Quebra-cabeça bem montado

iG Minas Gerais | Daniel Oliveira |

“Livre”: Filme é baseado na história real de Cheryl Strayed e tem Reese Whiterspoon como protagonista
Fox Filmes/Divulgacao
“Livre”: Filme é baseado na história real de Cheryl Strayed e tem Reese Whiterspoon como protagonista

Os momentos, as frases, as relações que vão deixar marcas permanentes na sua vida não são imediatamente perceptíveis. Aqueles que parecem importantes na hora em que acontecem são rapidamente esquecidos, raramente duram. Já os que realmente fazem diferença só são compreendidos meses ou anos mais tarde, quando você precisa deles ou está maduro o bastante para entender seu verdadeiro significado.

Esse é o princípio ativo de “Livre”, adaptação do livro autobiográfico de Cheryl Strayed (vivida por Reese Witherspoon, que disputa o Oscar de melhor atriz), em cartaz na cidade. Após a morte precoce da mãe, Bobbi (Laura Dern, no páreo pelo Oscar de atriz coadjuvante), vítima de câncer, Cheryl se entregou a uma espiral de drogas e promiscuidade. Para se purgar disso e “se colocar no caminho da beleza”, como pregava a mãe, ela decide caminhar pelos 4.260 km da Pacific Crest Trail – uma trilha na costa oeste dos EUA que vai da fronteira do país com o México até o Canadá.

Sim, a produção é mais um exemplar dos “longas de jornada”, em que o percurso é mais importante que o destino – já realizada com maior impacto emocional e um roteiro menos formulaico no ótimo “Na Natureza Selvagem”. E tem metáforas visuais nada sutis, como o enorme mochilão, apelidado de “monstro”, com que Cheryl começa a viagem – uma bagagem da qual ela tem que ir se desprendendo e esvaziando para encontrar sua paz de espírito. Pode não ser o simbolismo mais sofisticado da paróquia, mas é coerente e cumpre seu papel – assim como a pieguice irresistível do encontro com o garotinho no final.

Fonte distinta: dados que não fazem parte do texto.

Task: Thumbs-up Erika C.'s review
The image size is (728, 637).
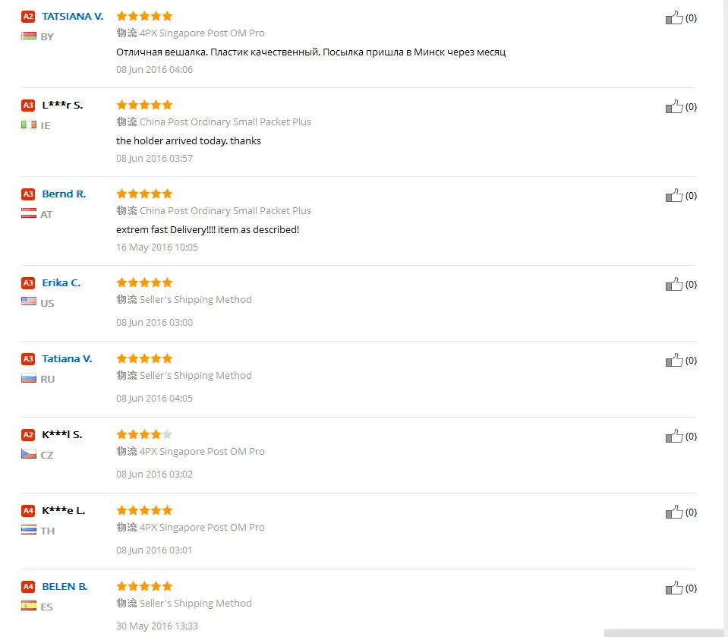Action: 674,284
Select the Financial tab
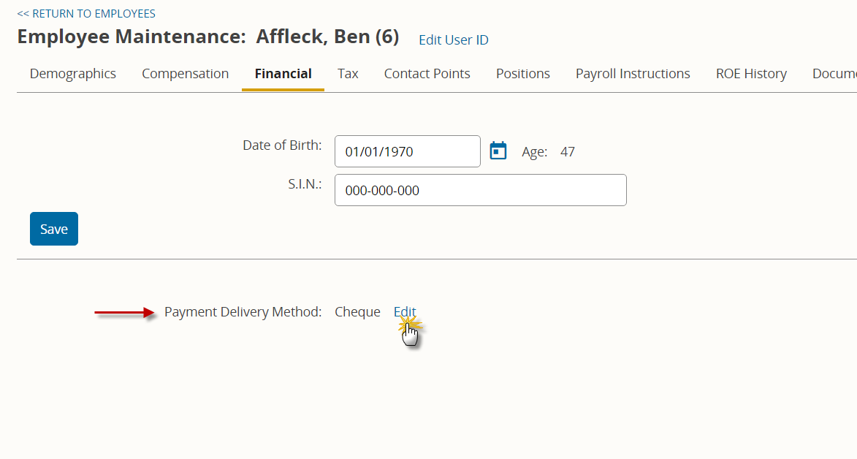Image resolution: width=857 pixels, height=459 pixels. [283, 74]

Mas é a forma como o diretor Jean-Marc Vallée (“Clube de Compras Dallas”) monta essa história que dá a ela seu sabor especial. “Livre” já começa com Cheryl iniciando a trilha, e o cineasta revela o passado da protagonista por meio de memórias que uma música (a linda “El Condor Pasa”, de Simon & Garfunkel, vai grudar na seu ouvido depois do filme), uma frase ou um cheiro despertam nela. Além de usar o recurso do flashback de forma orgânica e eficiente, esse dispositivo mnemônico dá um sentido novo a esses momentos, deixando claro para o espectador por que Cheryl precisou caminhar 4.260 km.

Força

Mais que uma simples jornada de autodescoberta, a trilha representou o momento em que a protagonista enxergou a força e o espírito que nunca havia reconhecido na mãe e, ao mesmo tempo, provou a si mesma estar à altura dessa herança. Nesse sentido. “Livre” é um longa muito feminista, sobre a ligação entre duas gerações de mulheres se descobrindo e se apoiando mesmo sem saber como.

O resultado é enfraquecido um pouco pelo fato de que, mesmo sem usar maquiagem, a pele de Witherspoon no fim do filme, após três meses caminhando e acampando no deserto e na chuva, está melhor que a sua ou a minha.

É possível imaginar 20 outros nomes melhores para o papel, mas a atriz não compromete, destacando-se em momentos como a alegórica cena no início em que Cheryl não consegue se levantar com seu mochilão/bagagem. E Dern consegue transmitir o carisma do otimismo de Bobbi, mesmo com pouco tempo em cena.

Mas os méritos de “Livre” pertencem mesmo a Vallée. Mais do que a mera beleza da jornada exterior de Cheryl, ele é capaz de conduzir o espectador pela complexidade de sua jornada interior por meio de uma das montagens e realização mais seguras do ano.

E se isso parece autoajuda demais para o seu gosto, compensa muito o fato de que o roteiro ficou a cargo do escritor Nick Hornby (“Alta Fidelidade”). O talento do inglês para escrever diálogos com o ritmo da banalidade cotidiana, mas que funcionam em múltiplos níveis de leitura caem como uma luva na proposta do longa de que, assim como na vida, não existe um “grande” momento – a potência está na justaposição de várias pequenas cenas e no significado maior que surge desse mosaico.